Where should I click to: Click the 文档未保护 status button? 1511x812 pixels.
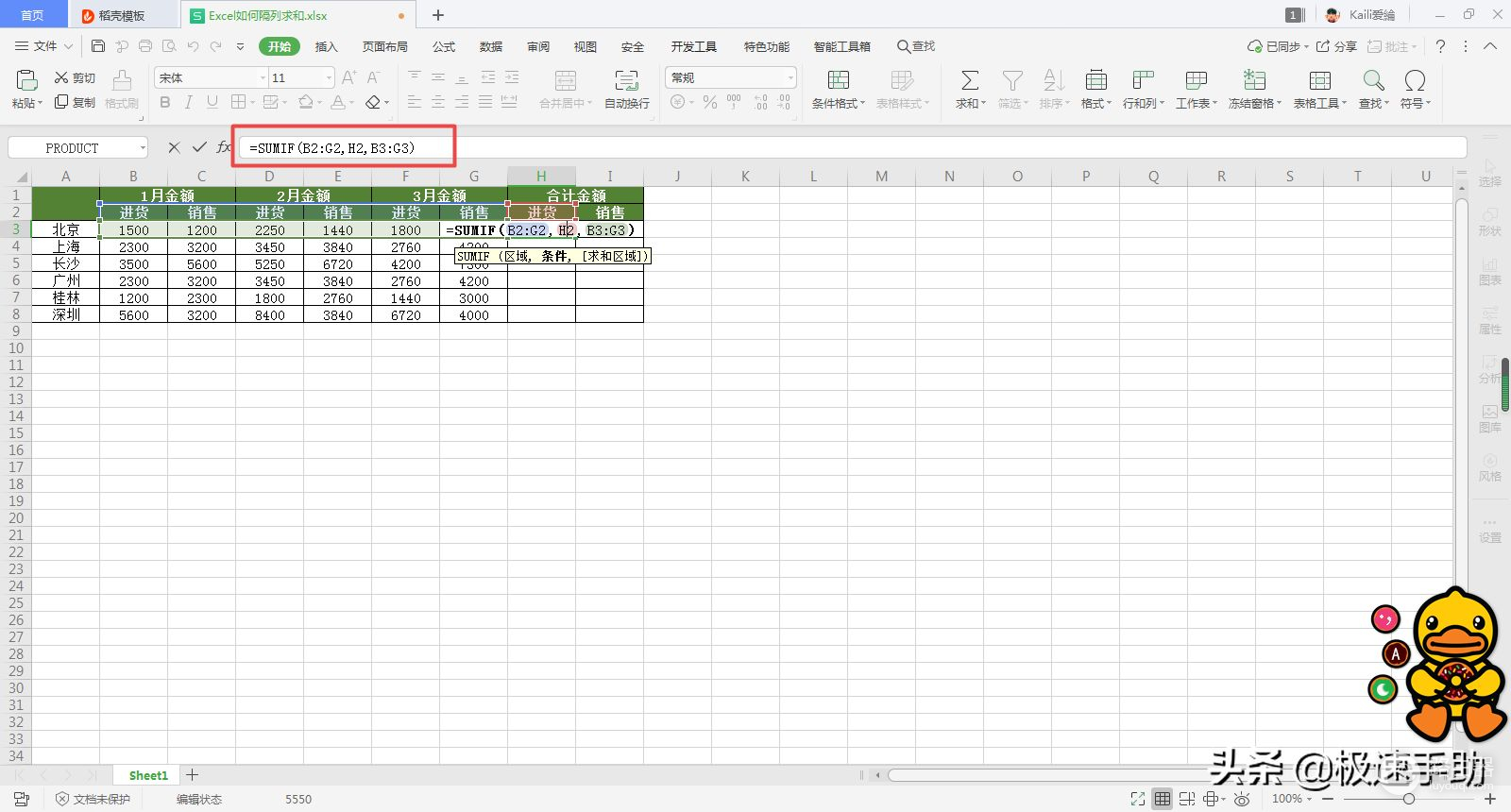click(x=93, y=799)
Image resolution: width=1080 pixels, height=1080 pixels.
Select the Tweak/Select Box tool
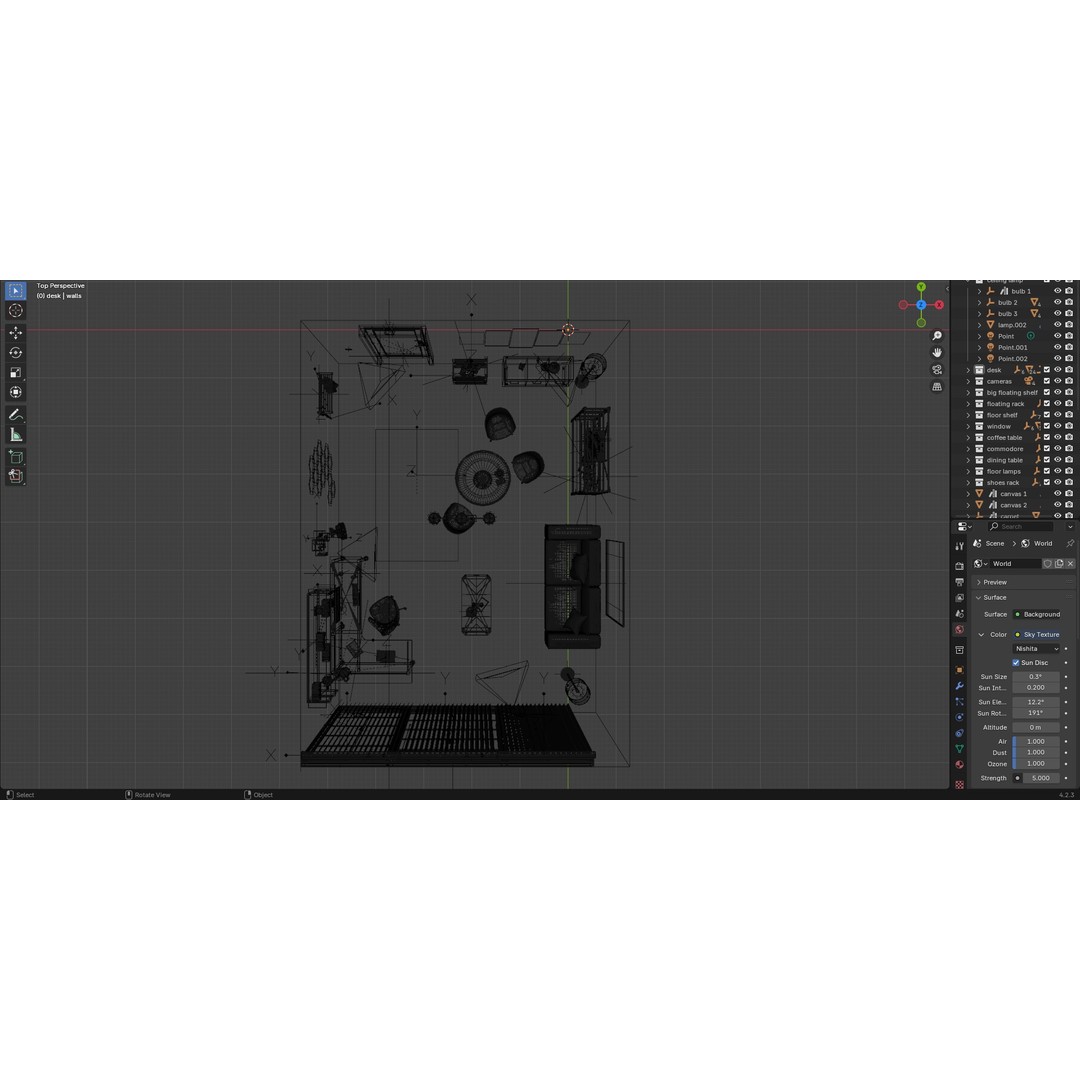click(15, 291)
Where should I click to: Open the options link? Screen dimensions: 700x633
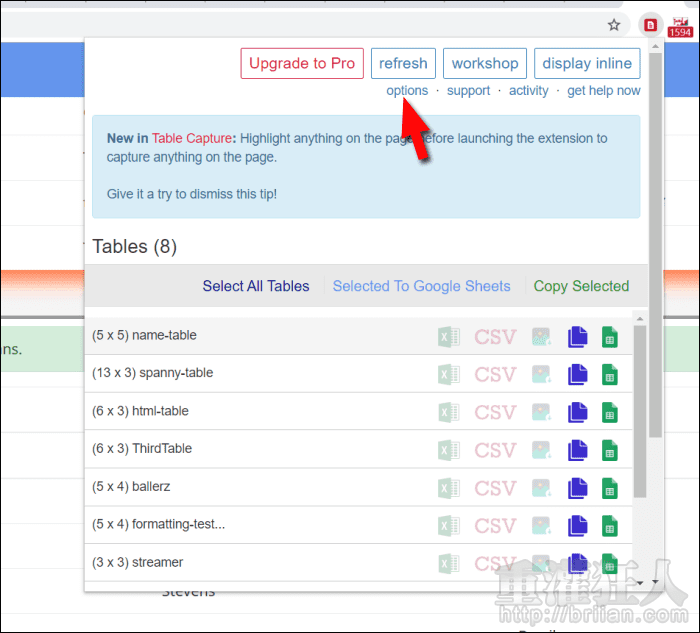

# # # # # # #

• _WRITTEN INSTRUCTION_:
Reproduce all of the data above word for word, leaving out the pictures.

• _RESPONSE FOR THIS EXERCISE_:
Where should I click to: Click the 文档未保护 status button? 1511x812 pixels.
click(x=93, y=799)
Image resolution: width=1080 pixels, height=1080 pixels.
Select the Tweak/Select Box tool
click(15, 291)
Where should I click to: Open the options link? Screen dimensions: 700x633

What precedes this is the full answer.